With Raoul Wallenberg in Budapest ,Per Anger

Updated: Mar 7, 2021


 

When we were children, our father, of blessed memory, would tell us stories portraying life in pre-war Europe; he would paint a vivid picture of his experiences during the Holocaust. Disguised as a Christian in Nazi occupied Budapest, our father had the means, opportunity and daring to enter the Swedish Legation with the intent to secure “protective passports” which he smuggled into the Jewish ghetto. He would describe the scene in the legation offices as a " hectic pandemonium" with literally hundreds and hundreds of Jewish refuges crowding, sleeping, and living on the floors of the office. Per Johan Valentin Anger served in the Swedish foreign service for forty years and was stationed in Budapest, Hungary during the war. His book, With Raoul Wallenberg in Budapest, Holocaust Library, New York, 1981 (translated from Swedish by David Mel Paul and Margareta Paul) is a personal, intimate account of the heroic efforts by the Swedes to save the doomed Hungarian Jews. On March 19th 1944, a little over a week after the Purim holiday, the German army entered Hungarian soil and took over their wartime ally, Hungary. Immediately thereafter, Adolf Eichmann set up SS headquarter offices in Budapest and began to implement the systematic slaughter of Hungarian Jewry. Deportations commenced in May and within just eight short weeks 424,000 Jews had been exterminated with another 140,000 dead by the end of the war. The Swedish Legation, as described by Anger, swung into action in an attempt to save lives. Those efforts, involving the issuance of provisional passports, were herculean but limited. Anger is clear that the turning point in the rescue efforts occurred with the arrival of 32-year-old Swedish businessman Raoul Wallenberg on July 9, 1944. What made Raoul Wallenberg the chosen candidate of the Swedish foreign ministry to head the rescue efforts? Anger, was his work colleague and close friend and he contends that Wallenberg possessed:

  • Exceptional negotiation prowess

  • Immense organizational skills

  • Ability to understand and leverage the nuanced relationship between the powers at play (Hungarian and German)
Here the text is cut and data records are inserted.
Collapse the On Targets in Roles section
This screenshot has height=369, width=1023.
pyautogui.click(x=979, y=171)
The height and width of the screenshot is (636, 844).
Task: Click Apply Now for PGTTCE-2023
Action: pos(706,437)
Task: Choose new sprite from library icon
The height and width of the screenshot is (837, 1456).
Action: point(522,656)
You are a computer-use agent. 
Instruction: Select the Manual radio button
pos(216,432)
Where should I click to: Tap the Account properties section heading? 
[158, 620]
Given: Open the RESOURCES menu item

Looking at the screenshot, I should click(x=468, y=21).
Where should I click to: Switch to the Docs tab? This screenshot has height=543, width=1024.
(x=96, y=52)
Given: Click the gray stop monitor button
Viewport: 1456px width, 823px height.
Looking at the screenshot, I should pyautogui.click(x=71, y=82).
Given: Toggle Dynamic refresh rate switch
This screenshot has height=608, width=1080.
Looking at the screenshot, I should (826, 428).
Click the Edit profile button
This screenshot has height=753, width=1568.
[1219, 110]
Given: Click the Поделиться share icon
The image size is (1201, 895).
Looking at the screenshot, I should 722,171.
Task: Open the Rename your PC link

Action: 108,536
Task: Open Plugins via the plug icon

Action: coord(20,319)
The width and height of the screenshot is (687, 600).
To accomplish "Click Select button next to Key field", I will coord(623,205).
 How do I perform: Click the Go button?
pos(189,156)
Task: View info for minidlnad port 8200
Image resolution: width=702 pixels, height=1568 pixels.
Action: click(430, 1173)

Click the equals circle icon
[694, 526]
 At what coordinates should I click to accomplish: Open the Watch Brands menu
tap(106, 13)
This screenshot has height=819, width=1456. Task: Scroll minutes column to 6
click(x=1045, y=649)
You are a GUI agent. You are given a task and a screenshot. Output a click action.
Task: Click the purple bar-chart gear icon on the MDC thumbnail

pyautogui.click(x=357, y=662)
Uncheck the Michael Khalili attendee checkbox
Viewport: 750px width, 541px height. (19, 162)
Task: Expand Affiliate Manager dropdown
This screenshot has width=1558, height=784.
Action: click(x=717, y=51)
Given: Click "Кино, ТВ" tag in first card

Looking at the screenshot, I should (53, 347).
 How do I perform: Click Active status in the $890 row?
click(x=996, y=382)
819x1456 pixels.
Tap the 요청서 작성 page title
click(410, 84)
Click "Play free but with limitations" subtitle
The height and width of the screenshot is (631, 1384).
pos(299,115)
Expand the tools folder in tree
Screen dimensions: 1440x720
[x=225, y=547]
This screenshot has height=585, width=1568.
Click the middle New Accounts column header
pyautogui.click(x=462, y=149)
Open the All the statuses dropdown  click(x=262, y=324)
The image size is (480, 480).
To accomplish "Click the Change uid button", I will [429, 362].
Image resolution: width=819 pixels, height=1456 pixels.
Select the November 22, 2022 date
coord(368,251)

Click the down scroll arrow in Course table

  • Innovative out-of-the box thinking

  • Daring and bravery

  • An ability to bluff his way out of seemingly impossible situations

  • A cool, collected head in the face of life-threatening danger

But what clearly emerges page after page in this short but detailed must-read book is Wallenberg’s humanity. Anger credits Wallenberg with directly saving up to 25,000 Jewish lives. And he convincingly argues that when the fanatically fascist Hungarian Arrow Cross decided to massacre 70,000 Budapest Ghetto Jews towards the end of the occupation, it was Wallenberg who “threatened” German General Schmidthuber and prevented that slaughter. Jewish tradition extols the attribute of Hakarat HaTov – Gratitude to others. It is a mainstay of what it means to be a true Jew. The concept is so integral to Jewish thought that, according to the Midrash, it extends even to inanimate objects. The great Jewish thinker, Rabbi Eliyahu Eliezer Dessler, explains that Hakarat HaTov, internalizing and expressing gratitude, is a vehicle to move our hearts and emotions beyond the intellect; it is the gateway enabling us to forge a closer intimate relationship with G-d. It is the key to developing our own humanity. Jewish sources teach that if one saves a life is it as if she / he saved the entire world. So how do we begin to express our gratitude for someone who saved so many people? Books such as With Raoul Wallenberg in Budapest are critical reading enabling us to begin to appreciate the enormity of what was accomplished and sacrificed by just a handful of men and women throughout history. With Raoul Wallenberg heightens our enormous regard, and our awe, towards one of history’s most extraordinary personalities. The book can and should serve as a pathway to help us develop and find tune our own deep feelings of Hakarat HaTov.